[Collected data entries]

==========

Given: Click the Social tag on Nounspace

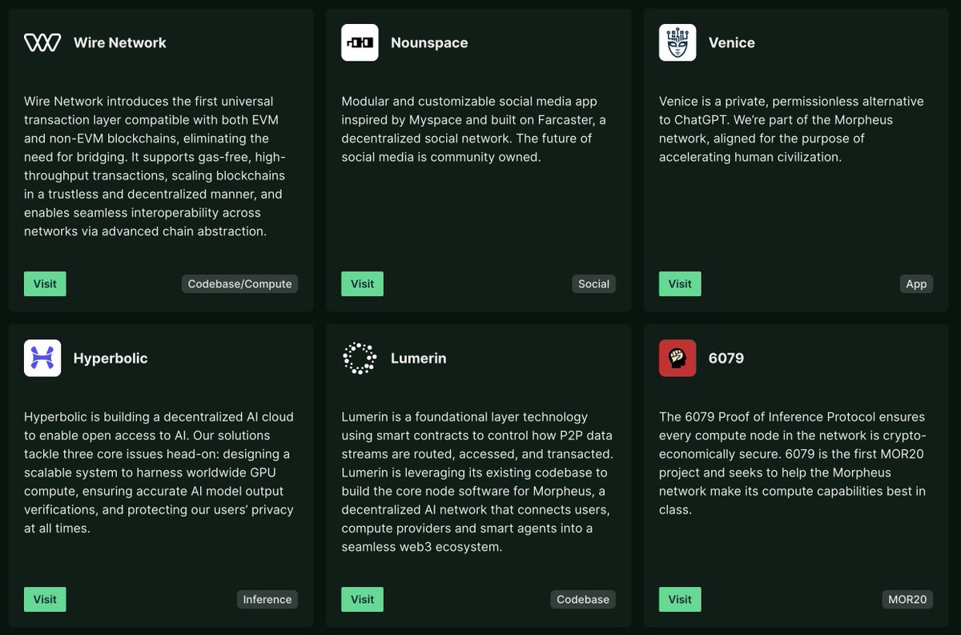Looking at the screenshot, I should click(x=593, y=283).
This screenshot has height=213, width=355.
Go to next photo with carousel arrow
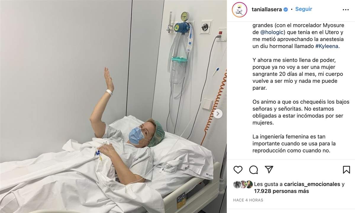pyautogui.click(x=218, y=114)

==========

■ ASSIGNMENT: Give every record back exactly as it reads, with no images.

■ EXERCISE RESULT:
Given: Click the Social tag on Nounspace

Looking at the screenshot, I should click(x=593, y=283).
This screenshot has height=213, width=355.
Go to next photo with carousel arrow
pyautogui.click(x=218, y=114)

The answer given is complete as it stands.